_Excerpted text_:
----

Watching the tortuous saga of the decision-making process on Raisina Hill on the issue of granting One-Rank-One-Pension (OROP) for the nation’s armed forces, any observer would be tempted to remind India’s two top decision-makers of Hamilton’s adage. Prime Minister Narendra Modi and one of his key Cabinet colleagues, Raksha Mantri (RM) Manohar Parrikar, freshly anointed to this key position, need to be told some home truths, though this writer, for one, finds it rather painful to do so.
To start with, Modi made OROP one of his key election promises as early as in August 2013. Thereafter, OROP was featured in the BJP election manifesto and the Prime Minister has, in recent months, repeatedly assured the armed forces and the country that this much-needed policy would be implemented soon. When Parrikar’s appointment as the full-time defence minister came through a few months ago, India heaved a sigh of relief, since the short-lived experiment of having Arun Jaitley as a part-time RM was an unmitigated disaster.

----

_Exercise tasks_:
a - Condense the paragraph of the OROP commentary that begins "To start with" into a short bulleted list that keeps its main facts.
b - Pick up the OROP commentary after its last sentence and write the next paragraph.

_Data provided_:
----

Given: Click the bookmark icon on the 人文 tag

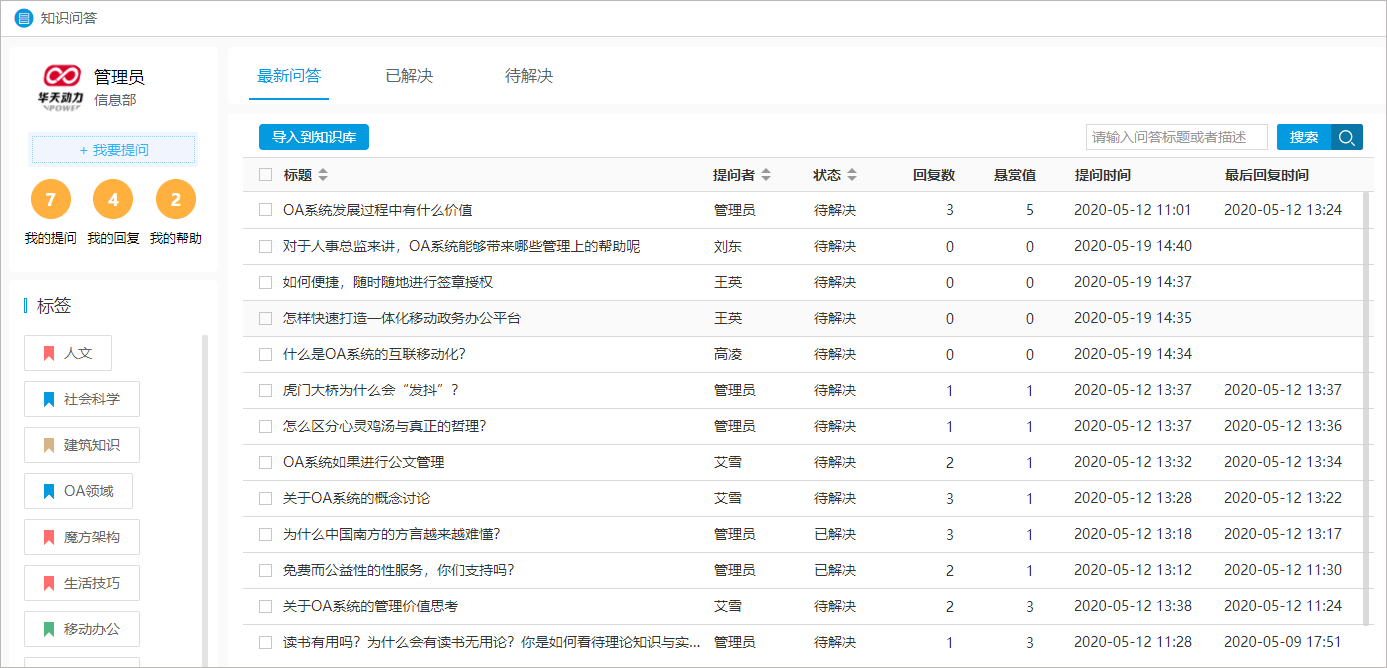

----

_Task-by-task answers_:
a -
- Modi made OROP one of his key election promises as early as August 2013.
- OROP then appeared in the BJP election manifesto.
- In recent months, the Prime Minister has repeatedly assured the armed forces and the country that the policy would be implemented soon.
- Parrikar's appointment as full-time defence minister a few months ago brought relief, because Arun Jaitley's short-lived term as part-time RM had been an unmitigated disaster.

b -
In addition, Parrikar came to Delhi with a well-deserved reputation as an effective and above-board CM of Goa. He was said to have been a major figure behind the resurrection of the BJP in the western state. Many incidents of his no-nonsense style of working and his spartan conduct in public life (for example, taking a regular bus from the airport terminal to the aircraft, along with other passengers) were public knowledge and contributed to expectations that he would be the proper and effective RM that the country and its military were looking for. Eight years of A K Antony were more disastrous for our armed forces and defence sector than anything Pakistan and China could have ever hoped.
There is, however, something about the air and ambience in Delhi’s Raisina Hill (with its commanding height of all of 50 feet) that brings out the worst Faustian instincts in any human being. And, here, we are being very charitable to the RM Parrikar. To set the record straight, it was Jaitley who dropped the initial bombshell during one of his periodic sojourns in South Block, where the Ministry of Defence (MoD) is housed. He grandly remarked that full OROP was not possible. Before, the veterans, who had gone to meet Jaitley to press for this decision, could recover from the bombshell, Jaitley had disappeared.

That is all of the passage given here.